▶ [Excerpted text]
Since this will be the kids’ first trip to Disneyland, I wanted them to become more familiar with the movies that many of the attractions are based on. While they are well-versed in the language of Pixar and have movies like Frozen practically memorized, there are many of the old classics they’ve only seen a time or two. So this summer, we’ll be spending time with some of my favorite Disney characters – learning, crafting, snacking, and playing. I hope you’ll join us on this Disney adventure!
First up – Peter Pan!
We started our day by watching the classic animated feature. Peter Pan was originally released on February 5th, 1953. The attraction Peter Pan’s Flight, located in Fantasyland is a guest favorite at Disneyland. I cannot wait to take a ride on a magical flying ship with my kids this summer.
In the original Peter Pan, Tinkerbell isn’t the sweet and loving fairy we’ve all come to love in the new Tinkerbell movies. My kids decided that Tinkerbell might be happier if she had a fairy house.
Fairy houses are super fun to make and require very little in the way of special art supplies. The great thing about crafting a fairy house is that you can use practically anything. Find some outdoor items like leaves, sticks, moss, petals, etc and add a dash of creativity (and a little bit of good glue!)
Our intention was to do a nature walk around the neighborhood to gather supplies. However, in true NW fashion, it was pouring on Peter Pan day, so we had to settle for quickly gathering some things from our front yard. The kids loved seeing what they could find and it was fun to hear their imaginations at work, figuring out what they could use.
*We used small plastic cups as the base of our fairy house, but for a more permanent house, you could use a small pot.
When the fairy houses were finished, we set them up outside with bits of fruit inside for the fairies to eat. In the morning, the kids were delighted when the food was gone.
Snack: Second Star to the Right Cookies
“The second star to the right, shines in the night for you. ” Every Peter Pan fan knows that to get to Neverland, you follow the second star to the right and straight on ’til morning. I thought it only fitting that we make star cookies to honor and celebrate Peter Pan.
We used our favorite lemon sugar cookie recipe, but you could certainly use a roll of store-bought dough to save time. I love getting the kids involved in baking. Baking with kids is a great way to teach basic math skills. The kids all took turns rolling out the dough and helping cut the star shapes. We used a basic star-shaped cookie cutter.
Game: Follow the Leader
My children absolutely LOVE the song “Following the Leader” from the film. (It’s featured on one of their favorite Disney Sing Along Songs DVD’s.) For a simple game, we took turns being the leader. Buy the soundtrack HERE.
It was a lot of fun to watch the different personalities of my children come out as we played the game. While one child took a more reserved approach, others danced, twirled, and hopped as the leader.
In addition to providing some physical activity, Follow the Leader helps young children make choices and develop self-esteem. (*As a bonus, it requires no prep work or materials!)
The shadow scene opens the door for a great learning opportunity. What is a shadow? How is it made? Why can’t we see our shadow all the time? Do other things make shadows?
We had to wait a few days to do our shadow activities, but it was worth the wait! Here are a few of the shadow activities we did:
- Traced our shadows
- Went on a shadow hunt
- Compared the shape/size of shadows from different objects
- We enjoyed the shadow (shade!) of our large tree
Writing: What is Your Happy Thought?

▶ [Material]
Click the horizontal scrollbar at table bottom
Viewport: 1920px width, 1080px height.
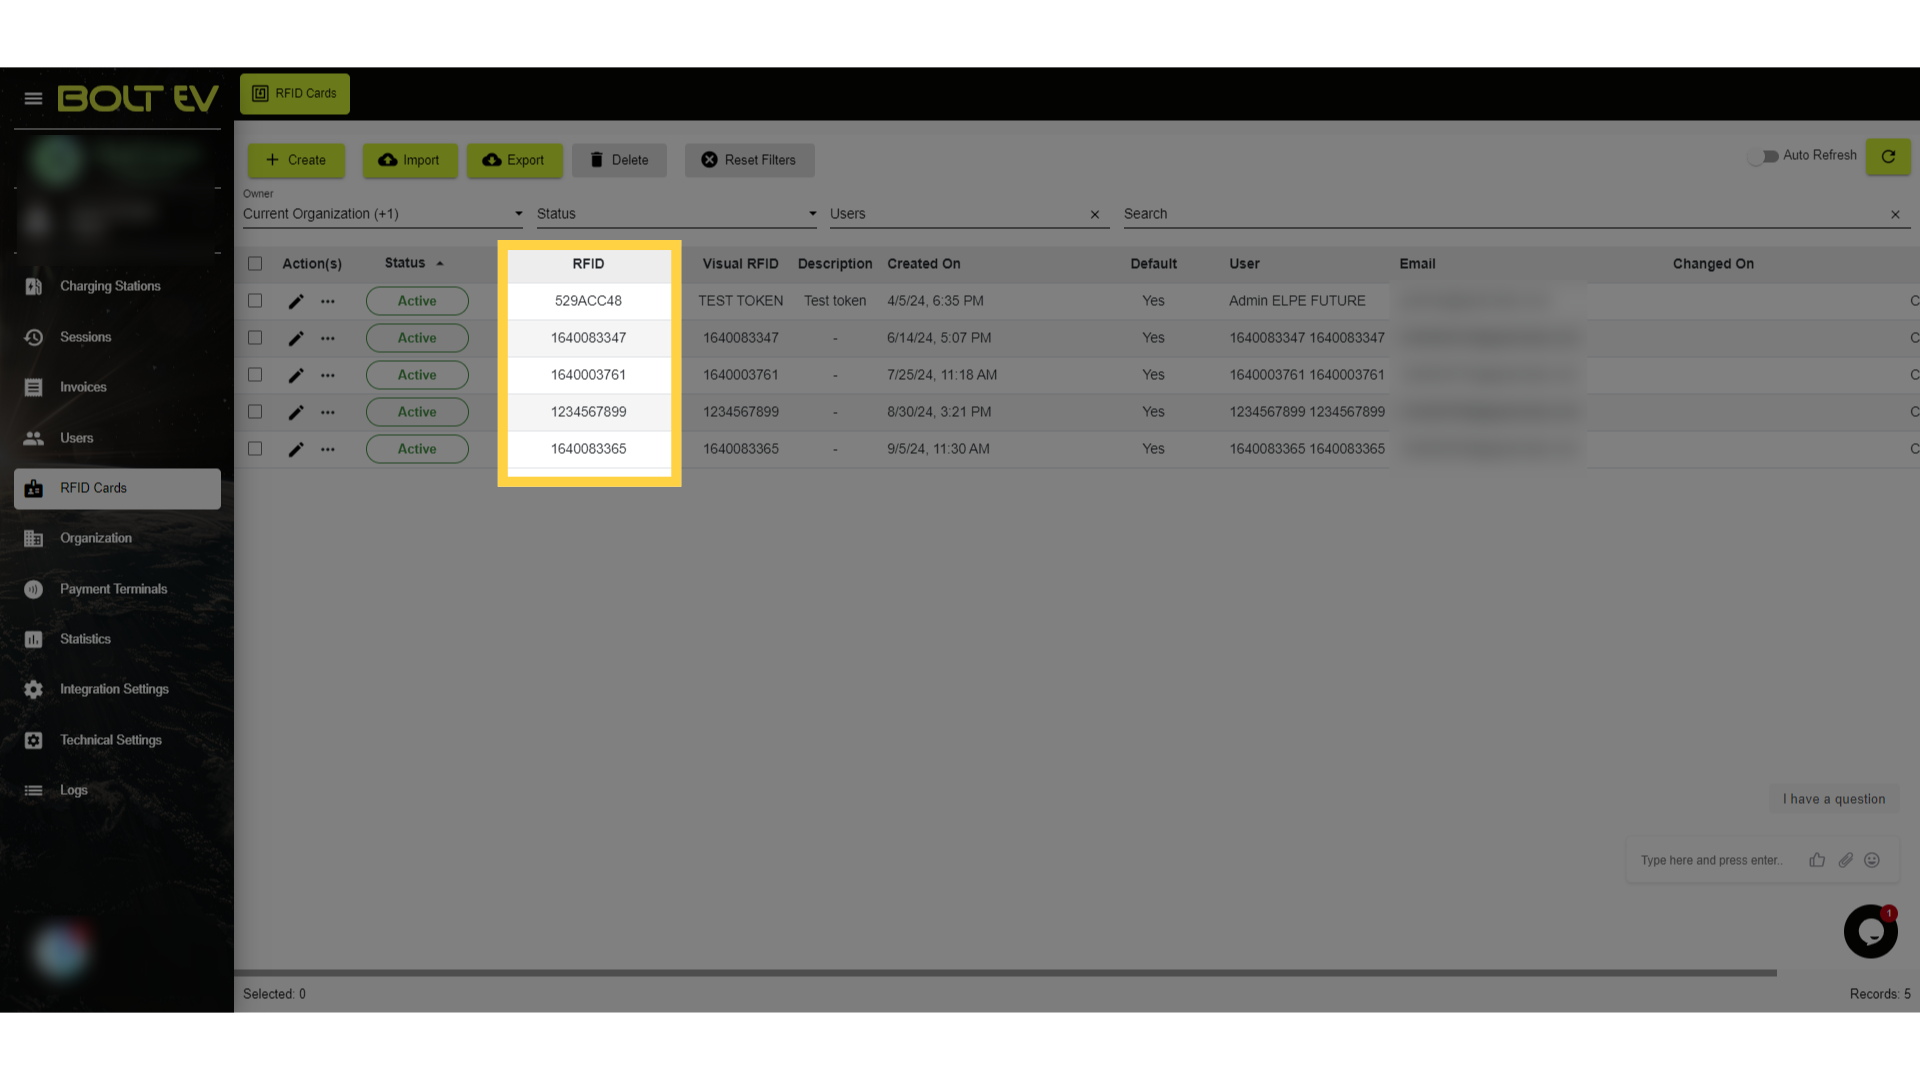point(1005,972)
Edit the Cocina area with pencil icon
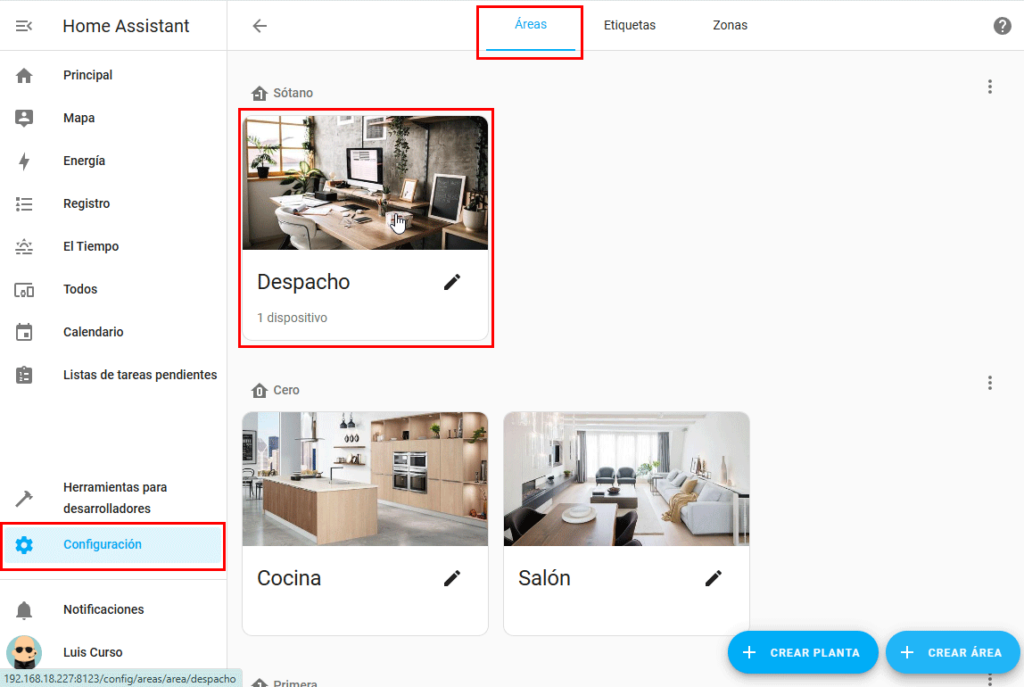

* * *

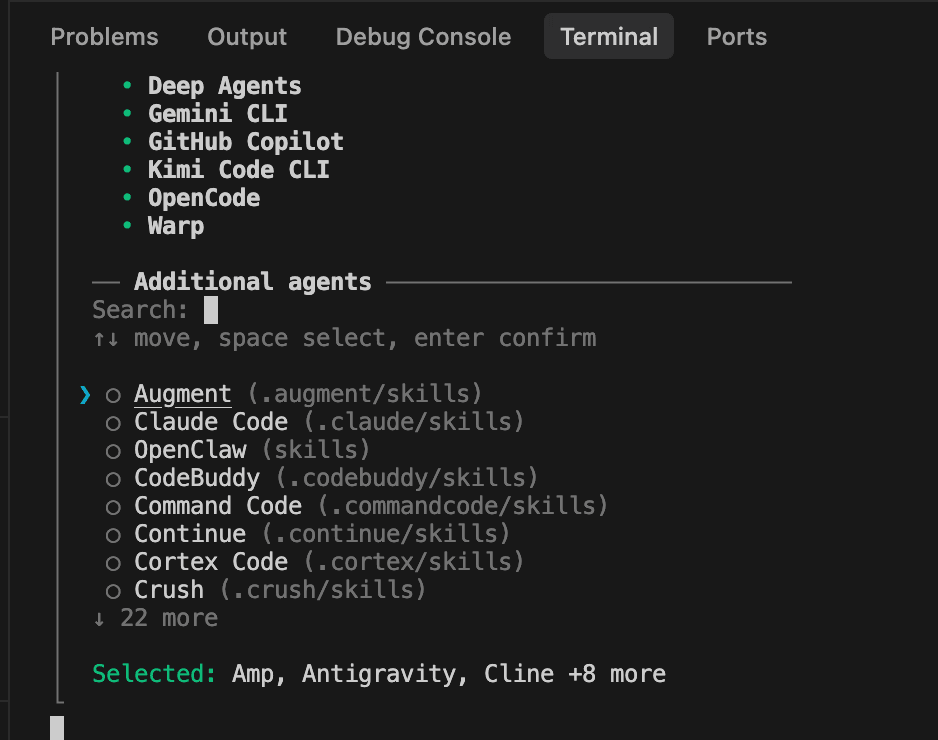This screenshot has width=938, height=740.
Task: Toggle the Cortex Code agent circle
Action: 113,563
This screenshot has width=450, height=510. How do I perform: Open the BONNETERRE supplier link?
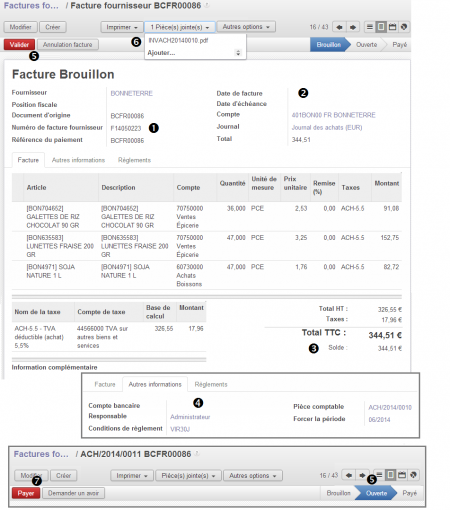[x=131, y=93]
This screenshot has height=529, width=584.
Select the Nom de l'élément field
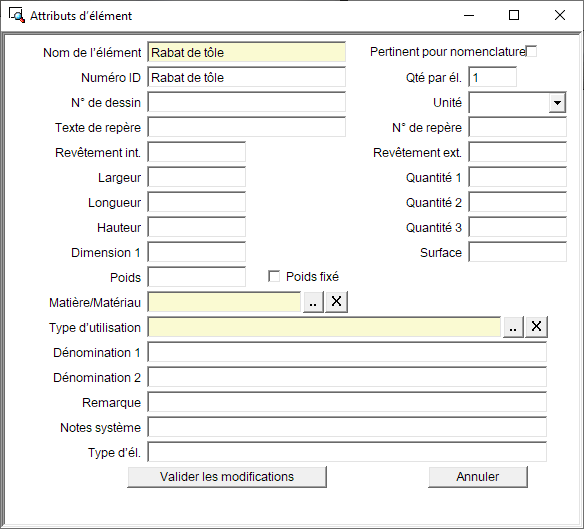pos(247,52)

▶ [Instruction 1] Repeat everything from "In addition to" down to "Your Happy Thought?" in the Peter Pan activity post.
▶ [Instruction 2] Go on with the Peter Pan activity post from the point where it stops.

▶ [Task output 1]
In addition to providing some physical activity, Follow the Leader helps young children make choices and develop self-esteem. (*As a bonus, it requires no prep work or materials!)
The shadow scene opens the door for a great learning opportunity. What is a shadow? How is it made? Why can’t we see our shadow all the time? Do other things make shadows?
We had to wait a few days to do our shadow activities, but it was worth the wait! Here are a few of the shadow activities we did:
- Traced our shadows
- Went on a shadow hunt
- Compared the shape/size of shadows from different objects
- We enjoyed the shadow (shade!) of our large tree
Writing: What is Your Happy Thought?

▶ [Task output 2]
In Peter Pan, if you want to fly, you think of a wonderful thought – any happy little thought. We typically do a couple of writing prompts each week, and I loved seeing what my kids came up with for this one.
I had each of my school-aged children answer the question, “What is your happy thought?” This is an activity that practically guarantees a smile. Since doing this activity, we’ve had this conversation multiple times – thinking about the things we love and cherish. Love raising kids who focus on positivity and their blessings.
Alternate Writing Prompts:
- Would you rather be a pirate or a lost boy? Why?
- Peter Pan didn’t want to grow up. Do you want to grow up? What are the good things about being grown up and the good things about being a kid?
Math: Tinkerbell Venn Diagram
Tinkerbell wasn’t always sweet and kind. In the original Peter Pan she’s feisty, jealous, and fairly conniving. The obvious contrast lent itself to a great compare and contrast activity.
If your children are not familiar with a Venn Diagram, this is a fun way to introduce them to it. Venn Diagrams are not only used for math activities, but are now commonly used in the classroom for many Language Arts activities as well. It is a great tool for your children to be familiar with.
Label one circle, “Tinkerbell in Peter Pan” and the other circle, “Tinkerbell in the Tinkerbell movies.” Have your children come up with traits and qualities about Tinkerbell from each of the films. In the space where the circles intersect, write down the traits that are the same for both. It was fun to see what they came up with. This is a great critical thinking activity.
Other Activity Ideas
- Create a treasure map for your children. See if they can follow the map and find the treasure.
- Let your children take turns creating maps.
- Star-gazing! Get outside and see if you can find the second star to the right. While you’re at it, learn about the constellations you can see.
There are many elaborate ideas out there. You could make pirate, mermaid, and fairy crafts, snacks, and projects for the next ten years. My aim with these activities (and with those to come) are not to be the fanciest or most “pinnable.” I wanted to have an afternoon of meaningful time with my kids. These ideas are doable and realistic….and we had a ton of fun AND great conversation! When you play and interact with your kids, fabulous opportunities for learning open up.
I hope you’ll join us on our Disney journeys this summer. Until then, think of a happy thought and you can fly! See you in Neverland!